WRITTEN PROBLEM:
Rewrite each of the lines below with every "Open" replaced by "Select", keeping everything else the same.

PROVIDED MATERIAL:

■ ■ ■ ■ ■ ■ ■

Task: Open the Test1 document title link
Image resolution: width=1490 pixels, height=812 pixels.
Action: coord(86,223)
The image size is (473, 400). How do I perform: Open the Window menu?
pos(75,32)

■ ■ ■ ■ ■ ■ ■

COMPLETE RESPONSE:
Task: Select the Test1 document title link
Image resolution: width=1490 pixels, height=812 pixels.
Action: coord(86,223)
The image size is (473, 400). How do I perform: Select the Window menu?
pos(75,32)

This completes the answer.